On 18 July 2016 at 15:45, Maxim Ostapenko <address@hidden> wrote:
1) AddressSanitizer mmaps quite large regions of memory for redzones and
shadow gap. In particular, for 39-bit AS it mmapes:
|| `[0x1400000000, 0x1fffffffff]` || HighShadow || - 48 Gb
|| `[0x1200000000, 0x13ffffffff]` || ShadowGap || - 8 Gb
|| `[0x1000000000, 0x11ffffffff]` || LowShadow || - 4 Gb
2) In QEMU, page_set_flags is called for these ranges. It cuts given range
to individual pages and sets flags for them. Given the page size is 4 Kb,
for 8 Gb range we have 2097152 iterations and for 48 Gb 12582912 iterations
in inner loop. This is obviously a performance bottleneck.
Mmm, the algorithm here is pretty simple and basically assumes the
guest isn't going to be doing enormous allocations like that.
(If the host process doesn't happen to have a suitable big lump of its
VA space free then the mmap will fail anyway.)
3) Same issue may happen when ASan tries to read /proc/self/map later in
page_check_range function, after it already mmaped HighShadow, ShadowGap and
LowShadow regions.
Could someone help me, how can I mitigate this performance issue? Do we
really need to set flags to each page on entire (quite big) memory region?
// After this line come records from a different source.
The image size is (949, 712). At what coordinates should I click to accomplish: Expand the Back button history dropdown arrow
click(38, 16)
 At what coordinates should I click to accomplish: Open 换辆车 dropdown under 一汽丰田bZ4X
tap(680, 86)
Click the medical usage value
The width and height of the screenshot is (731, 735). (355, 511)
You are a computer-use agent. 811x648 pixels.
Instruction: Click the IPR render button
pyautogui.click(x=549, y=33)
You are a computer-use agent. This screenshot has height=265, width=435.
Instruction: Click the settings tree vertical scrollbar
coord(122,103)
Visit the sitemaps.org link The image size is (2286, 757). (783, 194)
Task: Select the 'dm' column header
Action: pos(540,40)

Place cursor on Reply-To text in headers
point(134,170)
Well, we do need to do some things:
* we're populating the PageDesc data structure which we later use
to cache generated code
* if we're marking the range as writeable and it wasn't previously
writeable, we need to check whether there's already generated code
anywhere in this memory range and invalidate those translations
This could probably be done in a way that doesn't iterate naively
through every page, though.